**Task material**
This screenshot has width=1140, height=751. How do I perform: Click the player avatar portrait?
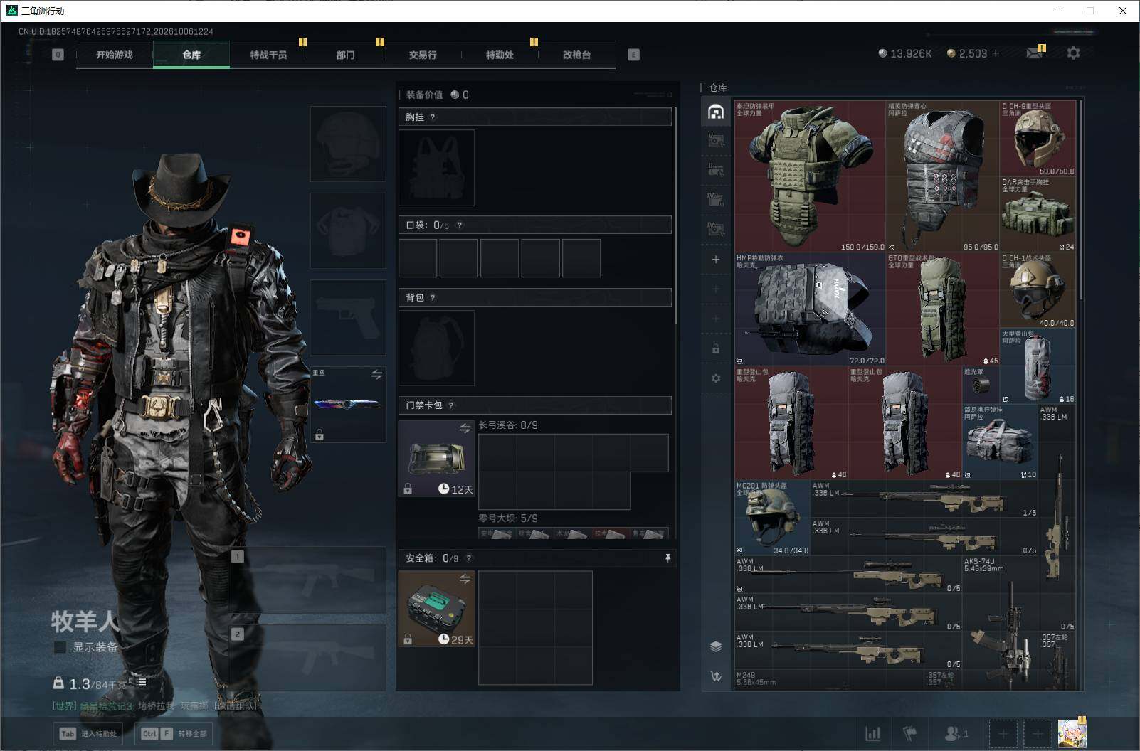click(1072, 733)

...

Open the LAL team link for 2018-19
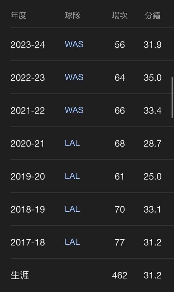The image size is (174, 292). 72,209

* * *

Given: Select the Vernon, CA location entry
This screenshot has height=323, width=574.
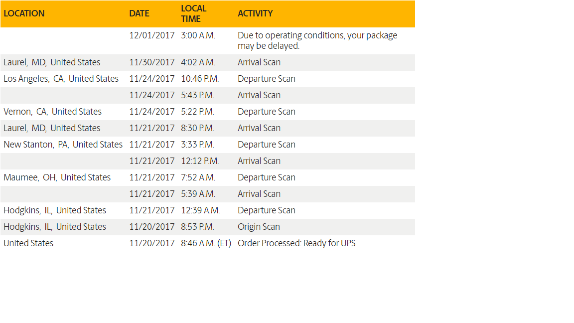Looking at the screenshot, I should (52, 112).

**Requirement**
Can you arrange the material from the line containing "This screenshot has width=1140, height=751." through the line containing "click(1072, 733)" as a JSON list of strings, one string per line, with blank lines and the pictures left out?

**Worked solution**
[
  "This screenshot has width=1140, height=751. How do I perform: Click the player avatar portrait?",
  "click(1072, 733)"
]